Tobago Cays video below – scroll down to find it if you don’t feel like reading 🙂
After spending two incredible years sailing around the Mediterranean, my husband, daughter and I crossed the Atlantic in November/December (with crew) and landed on the Caribbean island of St Lucia. We spent the holiday season drinking rum punches, visiting with friends and enjoying family that flew down from the States.
Six weeks passed in St Lucia and it was eventually time to get off the island and explore further afield.
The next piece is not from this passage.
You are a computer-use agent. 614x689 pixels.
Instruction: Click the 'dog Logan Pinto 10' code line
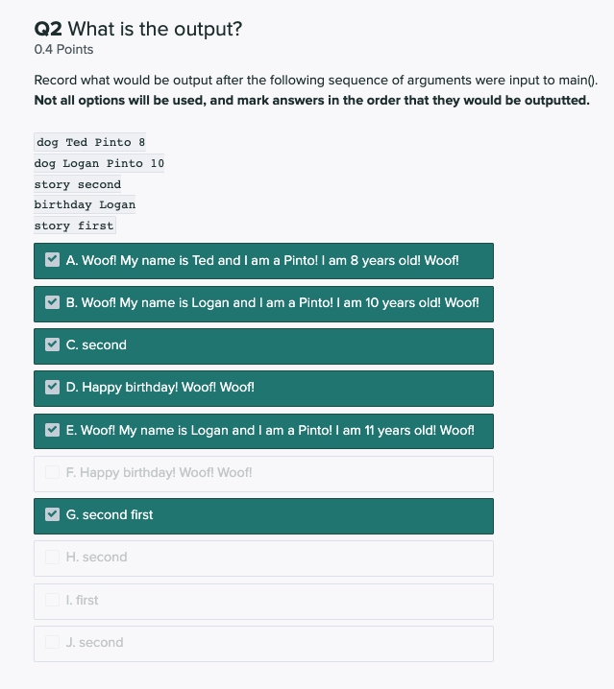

My husband, Simon, and I decided to head south to St Vincent and the Grenadines (group of islands) with the idea that we’d sail around the south are for a while before turning North and eventually making it to the States to escape the hurricane season.
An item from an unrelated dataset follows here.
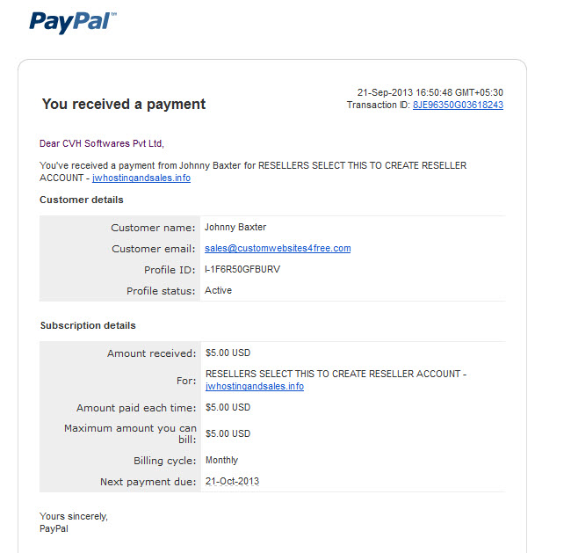
Task: Open transaction ID 8JE96350G03618243 link
Action: point(458,105)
Our insurance provider requested that we were out of the Caribbean, or hurricane zone, by the end of June
We thought that it was best to go down, see everything we could and then turn north visiting islands on our way up towards Florida and beyond.
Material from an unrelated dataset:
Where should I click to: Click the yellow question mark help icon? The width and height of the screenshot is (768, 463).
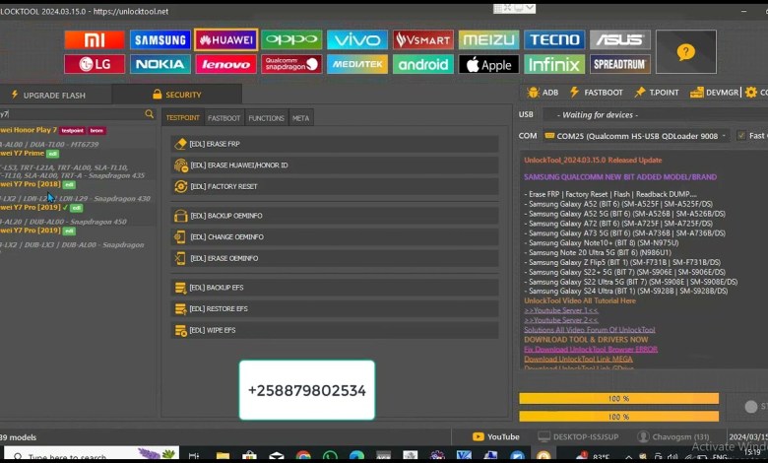click(686, 52)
Prior to visiting St Vincent and the Grenadines not only did I not know they existed but I was completely blown away that places of such unspoiled beauty even existed.
Our first stop was Bequia, a lovely island with a great vibe. Read my article, ‘Discovering Bequia,’ here. And then we went to Mustique, or Billionaires Island, and that was yet another interesting experience (Read my article on Mustique here – find out why I only gave it a 6 out of 10 rating).
Tobago Cays Video
After the tiny privately owned island of Mustique, we went south to Tobago Cays and were completely blown away
Tobago Cays is an area containing several reefs – there’s one huge reef contained within another reef, both horseshoe in shape. Within the reefs are small uninhabited islands filled with palm trees, silky white sand, iguanas, tropical birds and of course, loads of palm trees.
There are two main anchorages in Tobago Cays
The first is on the north side of the reef. There are mooring buoys and places to anchor between two tiny islands. It’s noted in the pilot book that this spot is the most picturesque and I’d have to agree.
When we entered the narrow canal between the islands we were met with turquoise water, palm trees hanging over the white sandy beach and a wonderful mix of navy blues and lush greens with a soft blue sky backdrop. Peppered throughout the water way were catamarans and monohauls flying mostly, to my surprise, French flags.
After scooping out the area and having a bit of assistance from the locals in fishing boats, we dropped our anchor at the very back end of the canal. One of our charts noted a 2 meter depth further up and another chart said 9 meters. Our keel is 2.4 meters so we didn’t want to take any chances!
Little did we know that after dropping our anchor we wouldn’t lift it for five days!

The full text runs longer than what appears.